Pendant un temps, il avait gardé une copie de son tout premier livre sur son bureau, posé à côté de sa lampe comme un trophée, comme s'il avait besoin de se rappeler qu'il avait réussi à faire ça. Son ombre projetée sur le clavier de son ordinateur portable, son ombre projetée sur tout ce qu'il serait amené à écrire par la suite.
Il l'avait gardé à portée de main comme pour se rappeler que c'était à lui, son travail, le fruit de plusieurs années, des jours à écrire dans le silence de sa chambre ou au bord de l'eau, à écrire et à se battre contre le vent, à écrire dès qu'il avait un peu de temps libre, les nuits calmes et colorées, jamais blanches. Se rappeler qu'il s'agissait d'un morceau de lui, un morceau lumineux, un joli bout de lui-même. C'était son nom sur la couverture, sa photo sur la quatrième de couverture, le sourire hésitant, mais regard brillant, brûlant.
Il avait été publié et il avait le droit d'y croire.
Il avait le droit de croire que ce n'était pas un hasard, il avait réussi une première fois, il pouvait le refaire. Il pouvait de nouveau faire quelque chose de bon.
Il avait le droit de croire qu'il avait réellement du talent.
Il avait le droit de croire qu'il l'avait mérité.
Qu'il le méritait encore.
Ce livre était resté posé là pendant un moment, occupant un coin de son bureau, capturant les rayons du soleil, occupant un coin de son esprit. Il s'en était servi de motivation pour les jours où ça allait moins bien, où il avait manqué de confiance en lui. Où il avait arrêté d'y croire. Et ils avaient été nombreux.
Ils l'étaient encore plus aujourd'hui.
C'était terrible, invivable, depuis plusieurs mois. Ça avait commencé après le succès soudain et fiévreux de son premier livre, lorsque l'effervescence était retombée et lorsqu'il avait fallu commencer à réfléchir au deuxième, à réellement se mettre dans la peau d'un écrivain connu, reconnu du grand public. Car il n'était plus un anonyme que l'on découvre au détour d'un rayon dans une librairie. Il devait mériter la lumière qu'on avait mise sur lui, tout le temps et l'attention, tous les moyens mis en œuvre pour le propulser où il était désormais. Il était un écrivain dont l'imagination et la créativité étaient désormais liées à un contrat, à des obligations. Un écrivain tout court.
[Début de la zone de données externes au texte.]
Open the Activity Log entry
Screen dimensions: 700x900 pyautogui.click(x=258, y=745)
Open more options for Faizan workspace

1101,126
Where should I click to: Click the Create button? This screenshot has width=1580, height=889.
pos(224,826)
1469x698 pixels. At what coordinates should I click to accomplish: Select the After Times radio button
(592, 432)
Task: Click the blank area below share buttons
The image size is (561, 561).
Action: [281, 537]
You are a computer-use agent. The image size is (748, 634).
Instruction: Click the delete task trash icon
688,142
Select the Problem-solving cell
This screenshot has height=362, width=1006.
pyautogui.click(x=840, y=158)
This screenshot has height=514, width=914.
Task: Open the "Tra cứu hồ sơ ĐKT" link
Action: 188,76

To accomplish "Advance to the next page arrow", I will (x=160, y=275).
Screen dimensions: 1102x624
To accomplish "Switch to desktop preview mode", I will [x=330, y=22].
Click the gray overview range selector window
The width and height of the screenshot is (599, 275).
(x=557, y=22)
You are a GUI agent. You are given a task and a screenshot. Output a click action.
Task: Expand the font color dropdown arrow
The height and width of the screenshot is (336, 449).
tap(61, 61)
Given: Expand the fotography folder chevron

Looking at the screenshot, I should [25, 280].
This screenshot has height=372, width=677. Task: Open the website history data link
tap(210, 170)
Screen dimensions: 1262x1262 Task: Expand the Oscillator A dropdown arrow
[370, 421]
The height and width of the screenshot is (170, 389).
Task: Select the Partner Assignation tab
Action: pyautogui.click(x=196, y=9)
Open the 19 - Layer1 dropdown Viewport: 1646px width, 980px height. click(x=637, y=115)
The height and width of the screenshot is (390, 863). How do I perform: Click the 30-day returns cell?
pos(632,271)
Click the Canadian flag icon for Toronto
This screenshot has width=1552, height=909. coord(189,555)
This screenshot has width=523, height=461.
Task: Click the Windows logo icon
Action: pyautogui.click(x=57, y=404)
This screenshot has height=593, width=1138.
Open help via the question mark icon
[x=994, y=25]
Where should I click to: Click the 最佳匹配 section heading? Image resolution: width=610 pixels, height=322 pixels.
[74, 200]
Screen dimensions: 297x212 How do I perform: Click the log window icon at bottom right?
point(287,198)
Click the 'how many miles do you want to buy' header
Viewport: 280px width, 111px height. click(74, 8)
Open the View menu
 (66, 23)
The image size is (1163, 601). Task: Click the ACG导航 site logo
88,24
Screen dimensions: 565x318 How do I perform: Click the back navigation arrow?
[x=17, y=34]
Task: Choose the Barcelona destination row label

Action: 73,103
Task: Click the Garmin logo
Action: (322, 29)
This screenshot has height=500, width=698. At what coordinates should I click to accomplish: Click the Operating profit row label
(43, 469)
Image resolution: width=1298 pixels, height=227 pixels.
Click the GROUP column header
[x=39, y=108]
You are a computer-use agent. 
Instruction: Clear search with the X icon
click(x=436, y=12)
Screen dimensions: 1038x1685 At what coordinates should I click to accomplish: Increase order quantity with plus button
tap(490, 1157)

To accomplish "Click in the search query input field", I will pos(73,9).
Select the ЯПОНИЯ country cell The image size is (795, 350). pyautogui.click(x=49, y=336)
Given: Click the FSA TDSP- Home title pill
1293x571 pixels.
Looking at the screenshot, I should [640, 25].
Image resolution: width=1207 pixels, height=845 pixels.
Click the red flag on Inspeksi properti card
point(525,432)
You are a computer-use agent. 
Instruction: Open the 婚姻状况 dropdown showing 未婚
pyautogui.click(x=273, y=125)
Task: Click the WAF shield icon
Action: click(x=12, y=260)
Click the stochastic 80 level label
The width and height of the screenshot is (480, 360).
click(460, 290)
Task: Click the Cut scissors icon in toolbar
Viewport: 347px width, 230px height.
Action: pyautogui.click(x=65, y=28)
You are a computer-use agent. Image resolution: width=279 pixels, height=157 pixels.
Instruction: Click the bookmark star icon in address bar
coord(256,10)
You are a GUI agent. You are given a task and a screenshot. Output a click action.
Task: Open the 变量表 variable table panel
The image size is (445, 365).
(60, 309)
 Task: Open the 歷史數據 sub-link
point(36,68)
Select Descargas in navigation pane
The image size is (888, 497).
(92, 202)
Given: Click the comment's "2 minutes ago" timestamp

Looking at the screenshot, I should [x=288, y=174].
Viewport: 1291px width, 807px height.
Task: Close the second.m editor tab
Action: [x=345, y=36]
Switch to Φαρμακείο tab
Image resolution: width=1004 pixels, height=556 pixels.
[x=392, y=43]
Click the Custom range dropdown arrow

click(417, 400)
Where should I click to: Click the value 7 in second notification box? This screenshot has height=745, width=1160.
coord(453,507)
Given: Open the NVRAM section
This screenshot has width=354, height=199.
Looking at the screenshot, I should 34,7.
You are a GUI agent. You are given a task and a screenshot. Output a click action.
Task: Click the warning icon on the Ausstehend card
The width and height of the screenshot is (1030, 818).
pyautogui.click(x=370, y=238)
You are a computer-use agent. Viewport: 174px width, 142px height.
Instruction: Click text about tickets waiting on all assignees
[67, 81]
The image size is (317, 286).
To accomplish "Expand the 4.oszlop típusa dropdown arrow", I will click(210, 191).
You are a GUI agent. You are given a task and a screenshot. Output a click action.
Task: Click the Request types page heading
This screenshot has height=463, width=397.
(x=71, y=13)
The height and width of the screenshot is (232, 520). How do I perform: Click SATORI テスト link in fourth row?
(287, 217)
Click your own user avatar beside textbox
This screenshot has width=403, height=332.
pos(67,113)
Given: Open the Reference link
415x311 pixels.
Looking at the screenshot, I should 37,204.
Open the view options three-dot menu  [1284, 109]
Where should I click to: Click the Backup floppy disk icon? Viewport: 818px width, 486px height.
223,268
Ça s'était envenimé lorsque pour la première fois, il s'était rendu compte qu'il n'écrivait plus seulement pour lui, en secret, alimentant ce petit jardin selon ses envies, en faisant sortir ces mondes de sa tête trop pleine, que tout ce qu'il produirait serait soumis à des regards, des jugements, des décisions autres que les siens et qu'il dépendait désormais de choses sur lesquelles il n'avait pas de réel contrôle.
Il avait levé les yeux vers ce livre qui se tenait debout là, fier, il s'en était servi comme point de repère à chaque fois qu'il s'était retrouvé à errer mentalement, paralysé par le doute. Le doute de lui-même, de son talent, du fait qu'il pouvait écrire encore, et que cette nouvelle histoire valait le coup, d'être publiée, d'être lue. Qu'il avait écrit un roman et qu'il pouvait recommencer, qu'il ne pouvait pas s'arrêter comme ça. Qu'il avait tellement d'autres jolies histoires à offrir. Qu'il pouvait faire aussi bien, qu'il pouvait encore faire mieux. Que tous les à côté, les changements, la pression grandissante, celle qu'il mettait lui-même sur ses épaules, n'allaient pas le tuer ou tuer ses capacités, qu'ils ne seraient pas la mise à mort de cette passion. Qu'elle pouvait encore vivre, et lui à travers elle.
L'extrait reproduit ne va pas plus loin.